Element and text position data
--- START ---

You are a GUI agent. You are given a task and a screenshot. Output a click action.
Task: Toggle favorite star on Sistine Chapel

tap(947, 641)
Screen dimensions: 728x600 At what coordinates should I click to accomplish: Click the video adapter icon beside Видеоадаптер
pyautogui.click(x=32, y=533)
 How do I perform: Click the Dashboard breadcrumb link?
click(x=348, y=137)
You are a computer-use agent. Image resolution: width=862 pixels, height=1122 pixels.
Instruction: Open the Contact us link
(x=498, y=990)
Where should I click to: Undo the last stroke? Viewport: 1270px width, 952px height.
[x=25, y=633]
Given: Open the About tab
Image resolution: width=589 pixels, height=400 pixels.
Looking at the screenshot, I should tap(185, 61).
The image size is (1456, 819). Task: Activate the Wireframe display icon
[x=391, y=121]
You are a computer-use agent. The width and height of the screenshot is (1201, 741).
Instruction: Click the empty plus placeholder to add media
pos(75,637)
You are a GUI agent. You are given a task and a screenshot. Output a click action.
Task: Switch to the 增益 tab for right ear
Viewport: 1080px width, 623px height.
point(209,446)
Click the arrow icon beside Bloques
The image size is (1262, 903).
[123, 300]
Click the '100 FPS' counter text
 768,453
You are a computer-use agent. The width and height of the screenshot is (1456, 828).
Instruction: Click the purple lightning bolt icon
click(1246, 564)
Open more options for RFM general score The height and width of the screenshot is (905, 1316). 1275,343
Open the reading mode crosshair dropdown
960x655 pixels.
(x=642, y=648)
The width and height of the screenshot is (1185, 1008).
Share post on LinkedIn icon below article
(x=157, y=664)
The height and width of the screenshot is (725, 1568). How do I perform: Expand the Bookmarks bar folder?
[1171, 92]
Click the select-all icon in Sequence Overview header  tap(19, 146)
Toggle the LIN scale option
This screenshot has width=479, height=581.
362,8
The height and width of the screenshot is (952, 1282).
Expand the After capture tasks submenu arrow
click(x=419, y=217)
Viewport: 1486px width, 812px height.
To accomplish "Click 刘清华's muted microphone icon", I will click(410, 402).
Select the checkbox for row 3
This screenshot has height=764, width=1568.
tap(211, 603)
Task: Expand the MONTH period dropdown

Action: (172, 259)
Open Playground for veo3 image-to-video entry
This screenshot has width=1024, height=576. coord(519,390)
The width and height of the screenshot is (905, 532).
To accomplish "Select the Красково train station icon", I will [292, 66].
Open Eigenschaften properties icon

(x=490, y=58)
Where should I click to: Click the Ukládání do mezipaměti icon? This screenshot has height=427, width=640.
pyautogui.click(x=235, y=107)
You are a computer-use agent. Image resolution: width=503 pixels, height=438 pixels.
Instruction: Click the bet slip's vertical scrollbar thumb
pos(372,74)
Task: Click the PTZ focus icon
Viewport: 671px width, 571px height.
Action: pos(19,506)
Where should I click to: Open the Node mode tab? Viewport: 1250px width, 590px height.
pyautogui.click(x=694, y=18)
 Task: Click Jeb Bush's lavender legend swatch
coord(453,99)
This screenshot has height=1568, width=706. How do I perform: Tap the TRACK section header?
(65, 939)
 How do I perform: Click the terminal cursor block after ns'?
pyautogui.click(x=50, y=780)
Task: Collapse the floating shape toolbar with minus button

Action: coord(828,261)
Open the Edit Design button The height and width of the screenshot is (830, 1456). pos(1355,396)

--- END ---

Requirements –
Retype the items above word for word, line for line.

Right answer –
You are a GUI agent. You are given a task and a screenshot. Output a click action.
Task: Toggle favorite star on Sistine Chapel

tap(947, 641)
Screen dimensions: 728x600 At what coordinates should I click to accomplish: Click the video adapter icon beside Видеоадаптер
pyautogui.click(x=32, y=533)
 How do I perform: Click the Dashboard breadcrumb link?
click(x=348, y=137)
You are a computer-use agent. Image resolution: width=862 pixels, height=1122 pixels.
Instruction: Open the Contact us link
(x=498, y=990)
Where should I click to: Undo the last stroke? Viewport: 1270px width, 952px height.
[x=25, y=633]
Given: Open the About tab
Image resolution: width=589 pixels, height=400 pixels.
Looking at the screenshot, I should tap(185, 61).
The image size is (1456, 819). Task: Activate the Wireframe display icon
[x=391, y=121]
You are a computer-use agent. The width and height of the screenshot is (1201, 741).
Instruction: Click the empty plus placeholder to add media
pos(75,637)
You are a GUI agent. You are given a task and a screenshot. Output a click action.
Task: Switch to the 增益 tab for right ear
Viewport: 1080px width, 623px height.
point(209,446)
Click the arrow icon beside Bloques
The image size is (1262, 903).
[123, 300]
Click the '100 FPS' counter text
 768,453
You are a computer-use agent. The width and height of the screenshot is (1456, 828).
Instruction: Click the purple lightning bolt icon
click(1246, 564)
Open more options for RFM general score The height and width of the screenshot is (905, 1316). 1275,343
Open the reading mode crosshair dropdown
960x655 pixels.
(x=642, y=648)
The width and height of the screenshot is (1185, 1008).
Share post on LinkedIn icon below article
(x=157, y=664)
The height and width of the screenshot is (725, 1568). How do I perform: Expand the Bookmarks bar folder?
[1171, 92]
Click the select-all icon in Sequence Overview header  tap(19, 146)
Toggle the LIN scale option
This screenshot has width=479, height=581.
362,8
The height and width of the screenshot is (952, 1282).
Expand the After capture tasks submenu arrow
click(x=419, y=217)
Viewport: 1486px width, 812px height.
To accomplish "Click 刘清华's muted microphone icon", I will click(410, 402).
Select the checkbox for row 3
This screenshot has height=764, width=1568.
tap(211, 603)
Task: Expand the MONTH period dropdown

Action: (172, 259)
Open Playground for veo3 image-to-video entry
This screenshot has width=1024, height=576. coord(519,390)
The width and height of the screenshot is (905, 532).
To accomplish "Select the Красково train station icon", I will [292, 66].
Open Eigenschaften properties icon

(x=490, y=58)
Where should I click to: Click the Ukládání do mezipaměti icon? This screenshot has height=427, width=640.
pyautogui.click(x=235, y=107)
You are a computer-use agent. Image resolution: width=503 pixels, height=438 pixels.
Instruction: Click the bet slip's vertical scrollbar thumb
pos(372,74)
Task: Click the PTZ focus icon
Viewport: 671px width, 571px height.
Action: pos(19,506)
Where should I click to: Open the Node mode tab? Viewport: 1250px width, 590px height.
pyautogui.click(x=694, y=18)
 Task: Click Jeb Bush's lavender legend swatch
coord(453,99)
This screenshot has height=1568, width=706. How do I perform: Tap the TRACK section header?
(65, 939)
 How do I perform: Click the terminal cursor block after ns'?
pyautogui.click(x=50, y=780)
Task: Collapse the floating shape toolbar with minus button

Action: coord(828,261)
Open the Edit Design button The height and width of the screenshot is (830, 1456). pos(1355,396)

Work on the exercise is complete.